Given variation in the concentration of sea ice used by polar bears in different parts of their range and that the SBS and CS subpopulations occur in a different ecoregion than the WHB subpopulation, using a single value to represent sea ice extent is unlikely to be most appropriate for all polar bear subpopulations. Because multiple studies identified polar bear use of sea ice concentrations as low as 15%, we considered how results of the Amstrup and Bitz21 model would change if sea ice extent was defined by a 15% SIC threshold versus the 30% SIC threshold used in their study.

Ice-free days

To link changes in sea ice to polar bear energetics, and ultimately recruitment, Amstrup and Bitz21 assumed that an IFD is equivalent to a FD (i.e., a day when ice conditions are not suitable for bears to capture prey). They defined an IFD as a day when sea ice extent (as defined above, often referred to as sea ice area by others, e.g., Rode et al.23) was < 30% of the mean sea ice extent in March between 1979 and 198821. Similar to the 30% threshold of SIC used to define ice extent, the choice of a 30% area threshold to identify IFD is not well-established in the literature, nor is the method for establishing the critical threshold (i.e., using the 10-year March average between 1979 and 1988). For example, Hamilton et al.26 defined the “ice-free” period for polar bears as the annual duration of time between when SIC first drops below 50% until freeze-up begins (i.e., SIC rises above 10%). Another study attempting to standardize sea ice metrics for polar bears globally defined an IFD as any day where sea ice extent dropped below the midpoint between the mean sea ice extents in March and September each year27.

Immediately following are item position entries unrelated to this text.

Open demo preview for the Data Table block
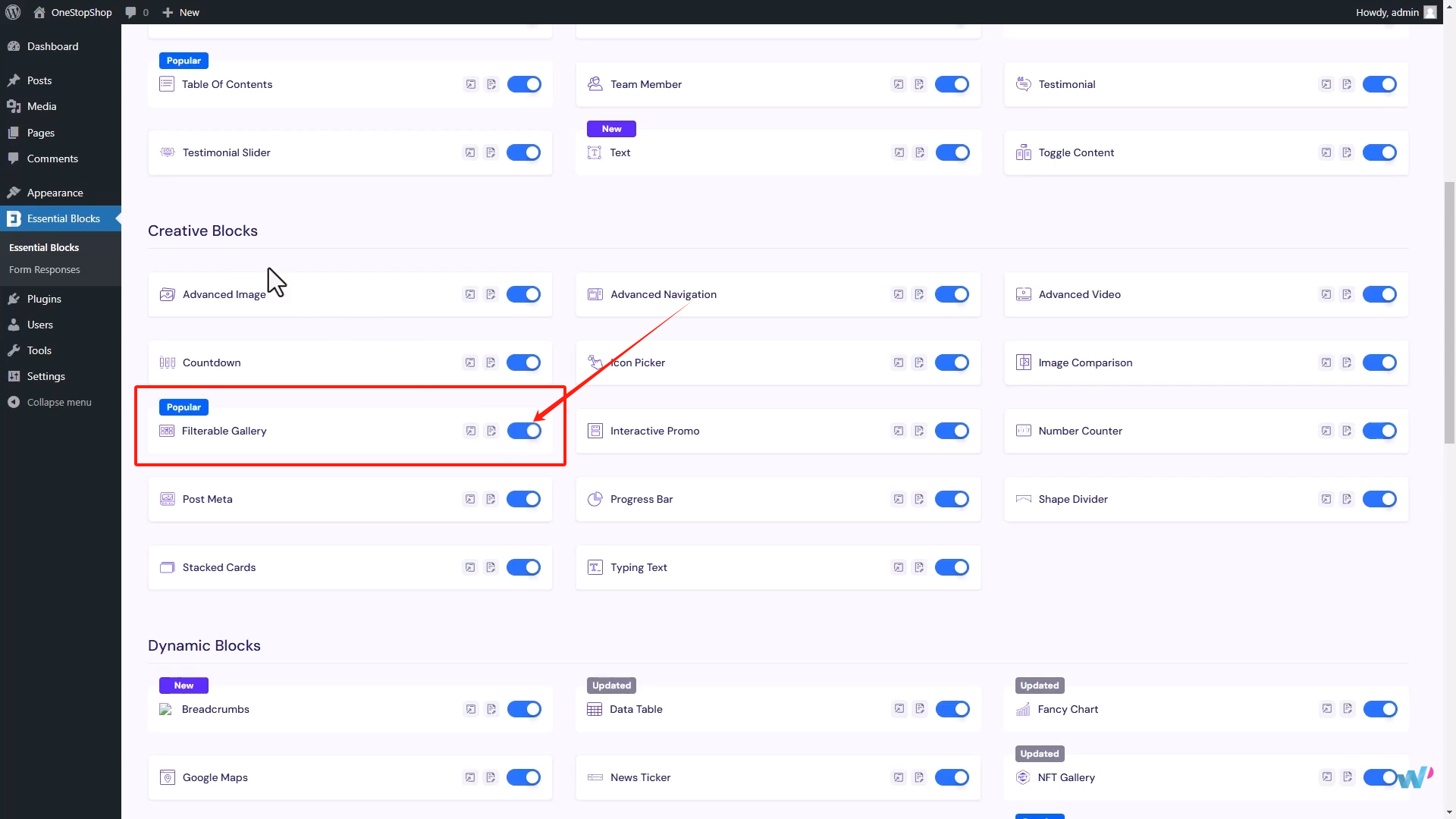Screen dimensions: 1456x819 (x=899, y=709)
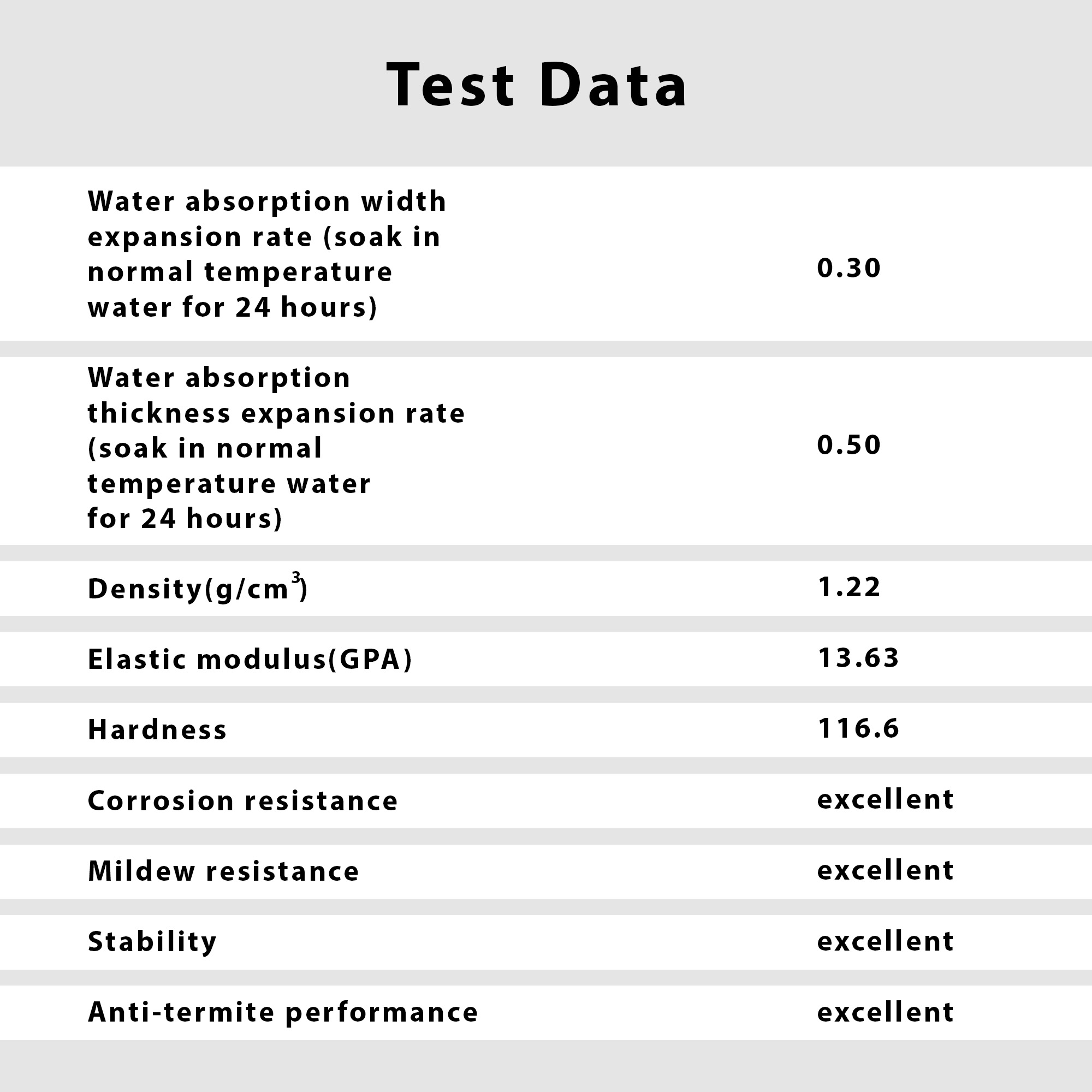Click the 13.63 value
Viewport: 1092px width, 1092px height.
point(858,658)
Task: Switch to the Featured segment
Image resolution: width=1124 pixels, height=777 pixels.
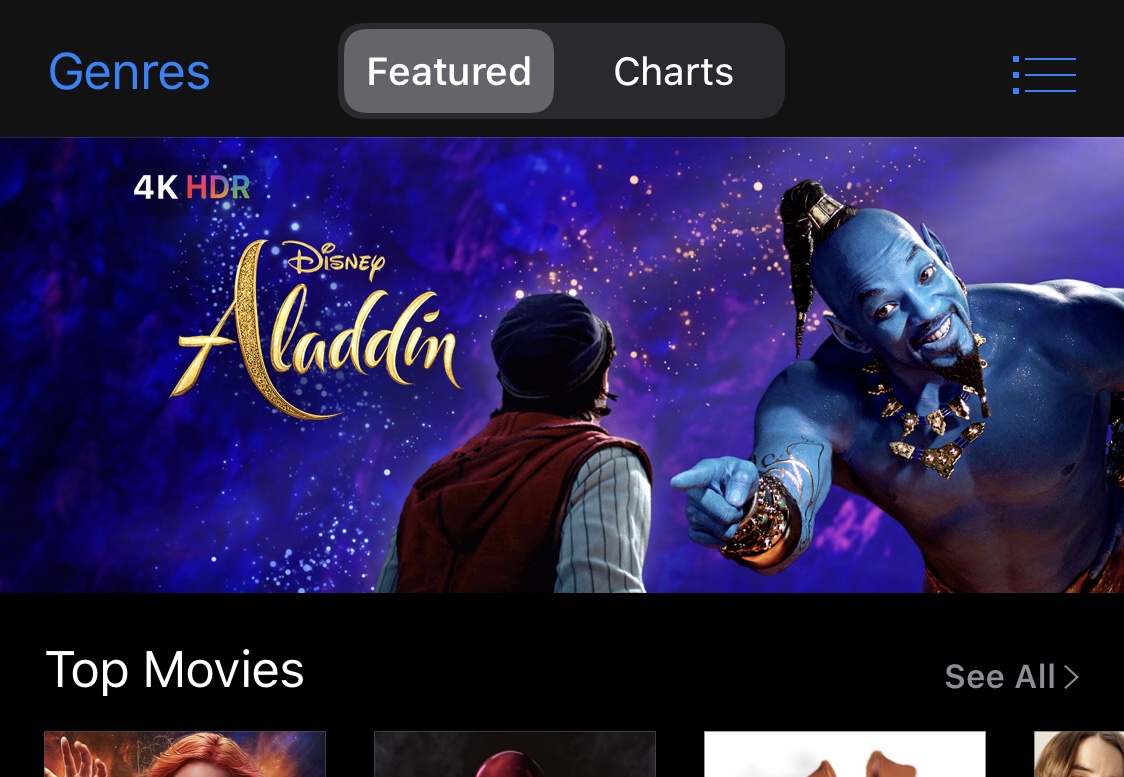Action: pos(449,71)
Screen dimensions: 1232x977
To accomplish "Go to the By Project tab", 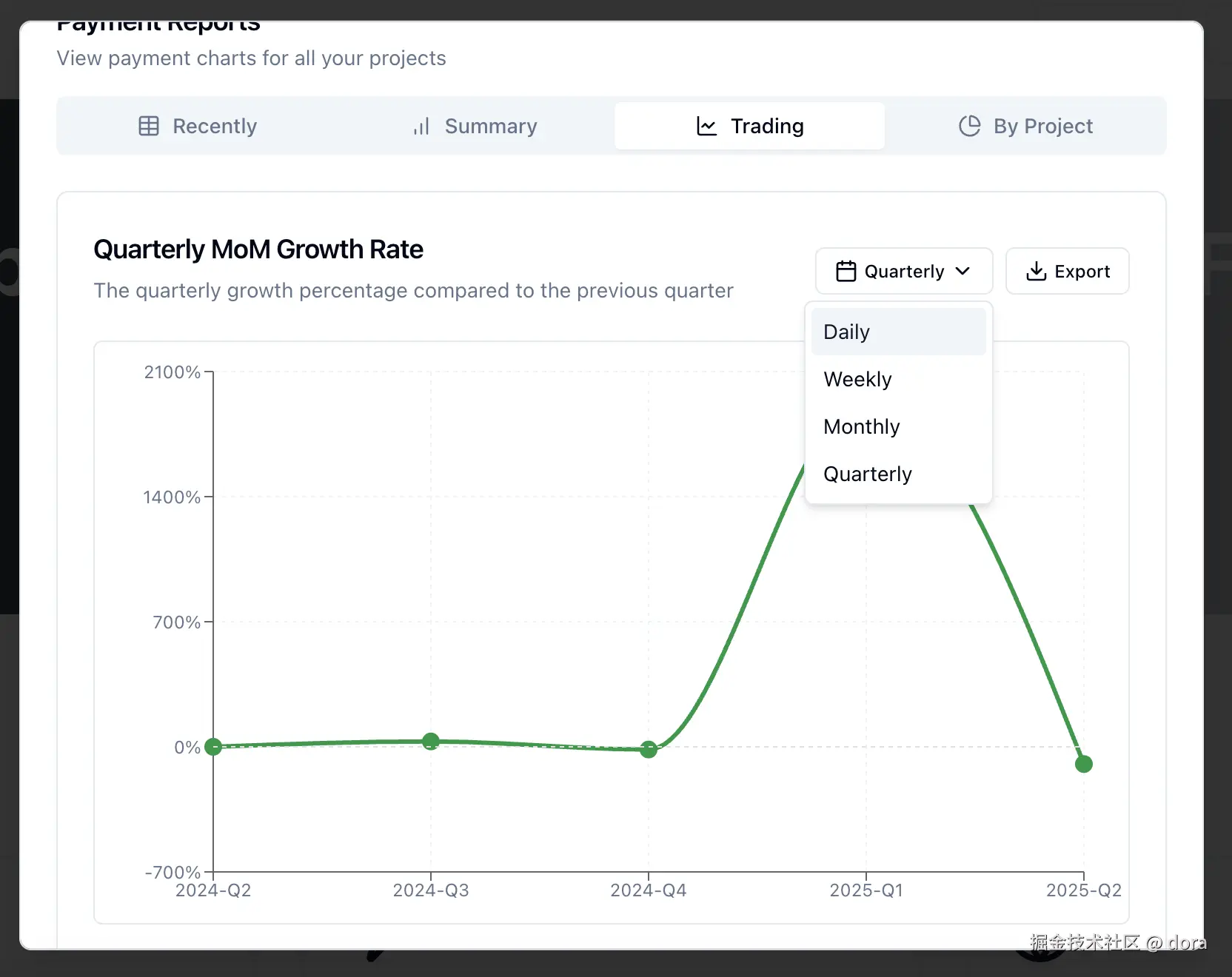I will [1042, 127].
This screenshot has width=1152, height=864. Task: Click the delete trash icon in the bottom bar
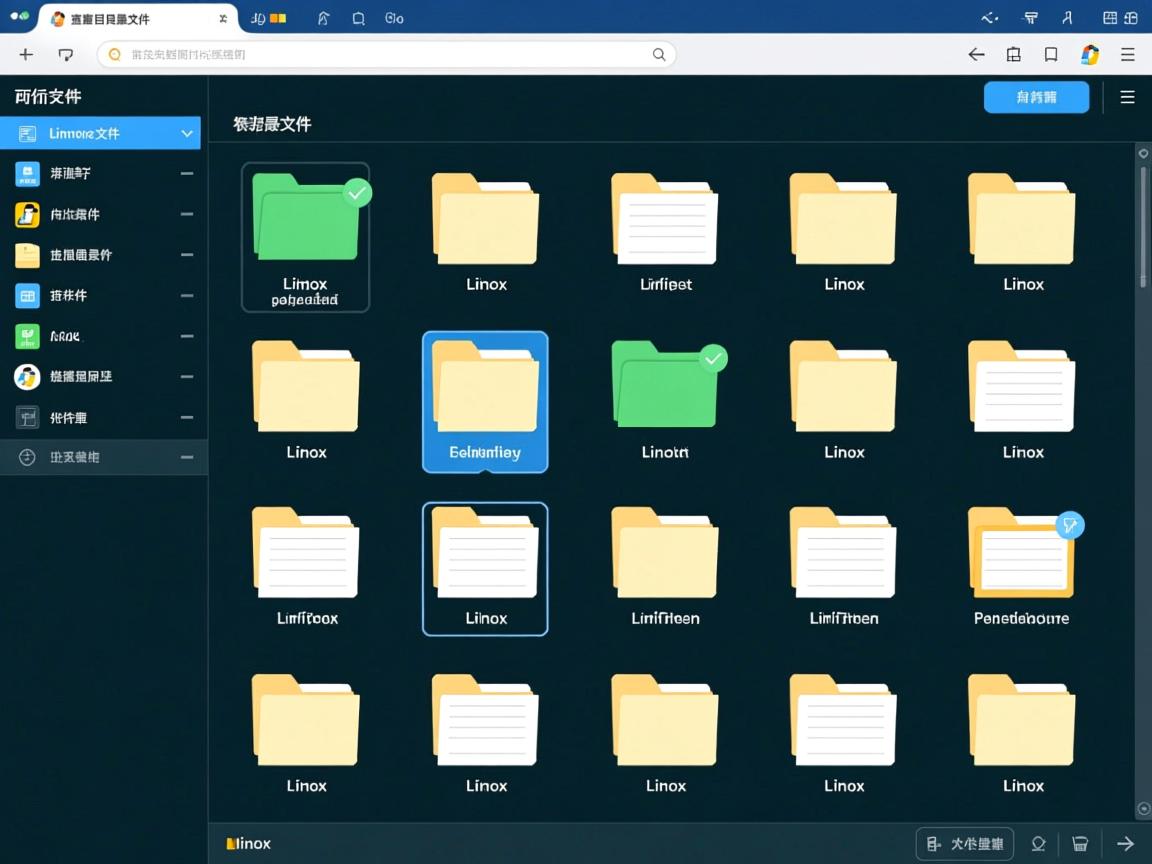(x=1081, y=843)
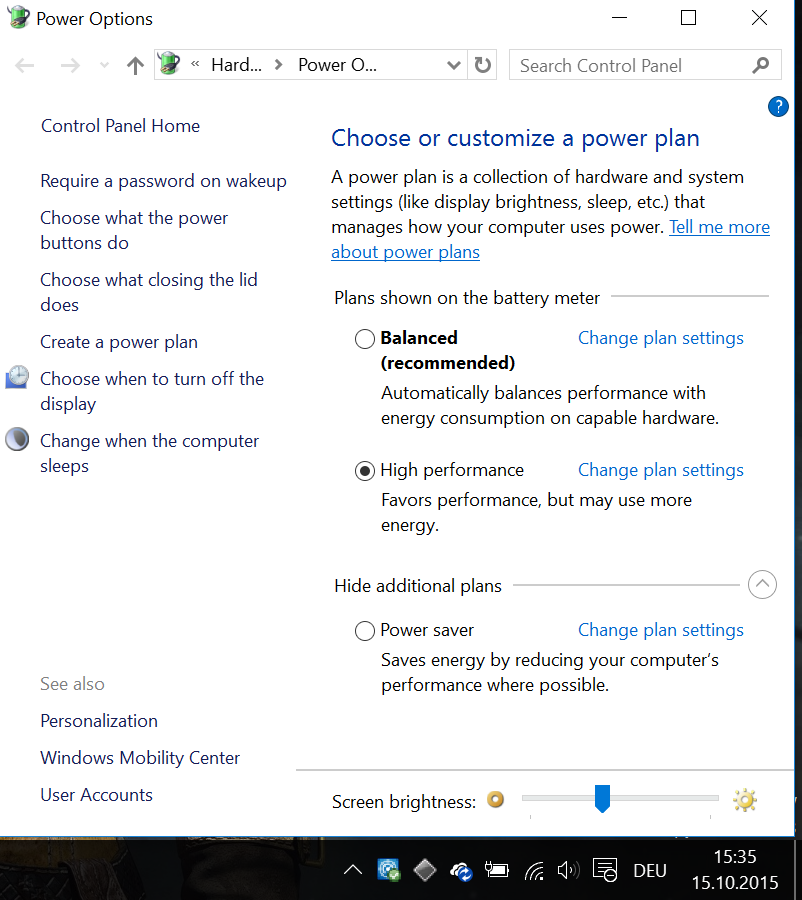Open the Action Center notifications icon
Image resolution: width=802 pixels, height=900 pixels.
604,870
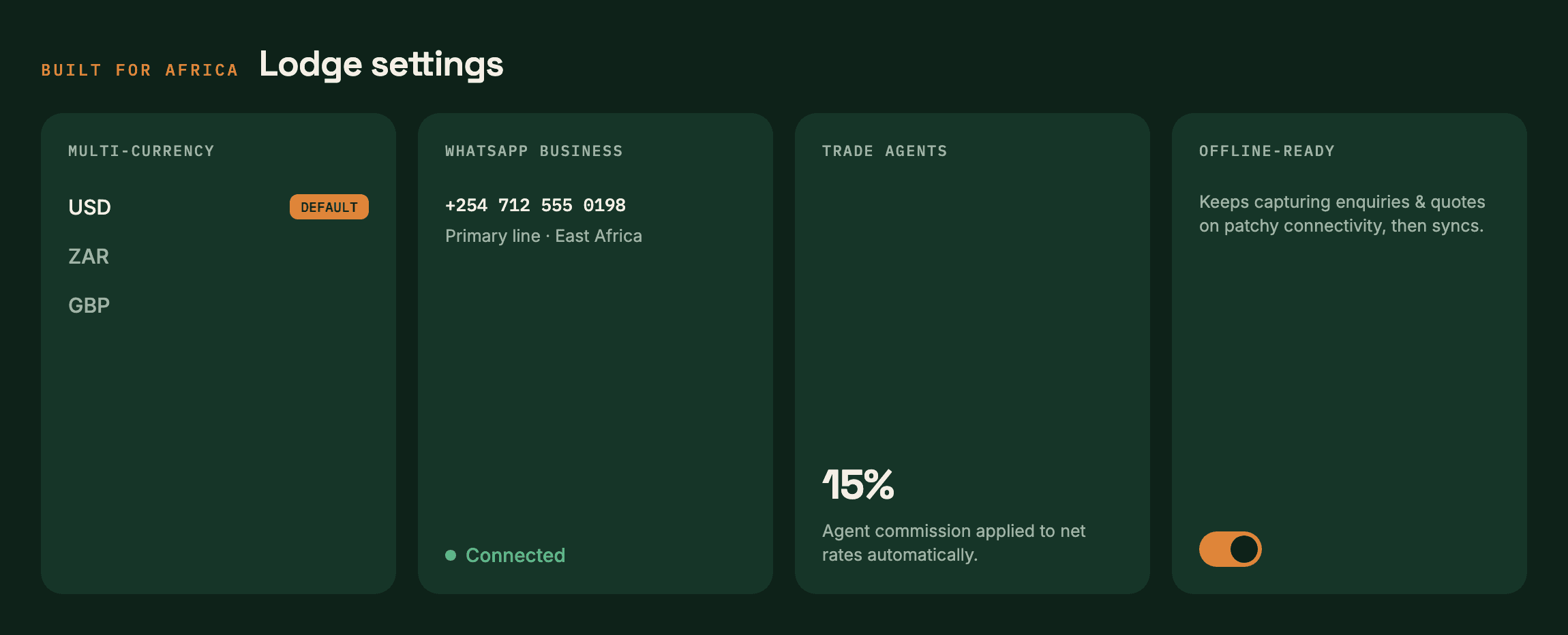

Because an energetics model is not used by Amstrup and Bitz21 to define a FD but instead is based on an index derived from sea ice extent, the choice of which threshold is used to define a FD could lead to significant changes in results. To explore this sensitivity, we considered how the results of Amstrup and Bitz21 would change if we defined FD as any day where sea ice extent dropped below 15% of the average March extent between 1979 and 1988. Similar to the 30% threshold used by Amstrup and Bitz21, we recognize that our choice of a 15% threshold to define FDs is also not well-established in the literature. We wanted to determine, however, how the Amstrup and Bitz21 approach would differ if the critical IFD was significantly less than they used given observations of significant sea ice loss in the Chukchi Sea and the long-term stability of the CS subpopulation20.

Subpopulation boundaries

Objectively delineating polar bear subpopulation boundaries is an inherently difficult task given the lack of clear barriers to movements between subpopulations (e.g., Scharff et al.28). This is especially true for the SBS and CS subpopulations. The Polar Bear Specialist Group (PBSG) is typically recognized as the entity that formally designates these boundaries. Rather than use the formal PBSG boundaries, however, numerous researchers have restricted their delineations to the regions receiving regular use by polar bears based on an extensive collection of collar locations23,29 (Fig. 1). The boundaries used for the CS and SBS subpopulations by Amstrup and Bitz21 do not represent the formal PBSG boundaries but instead rely on modifications as presented in Amstrup et al.6. Additionally, for the SBS subpopulation specifically, Amstrup and Bitz21 restricted their analysis to the portion of the SBS range that occurs over shallow continental shelf water (i.e., < 300 m depth). A similar restriction for the CS has been used by others23,29 given the low use of the area south of the Bering Strait, and Rode et al.20 found that the period of ice cover over the continental shelf was a key factor leading to observed differences in how the subpopulations have responded to sea ice loss.

Fig. 1
figure 1

Subpopulation boundaries for the Southern Beaufort Sea (SBS) and Chukchi Sea (CS) as defined in Amstrup and Bitz21 (AmBi) and Rode et al.23 (Rode). This map was created with ArcGIS Pro version 3.3 (https://www.esri.com/en-us/arcgis/products/arcgis-pro/overview).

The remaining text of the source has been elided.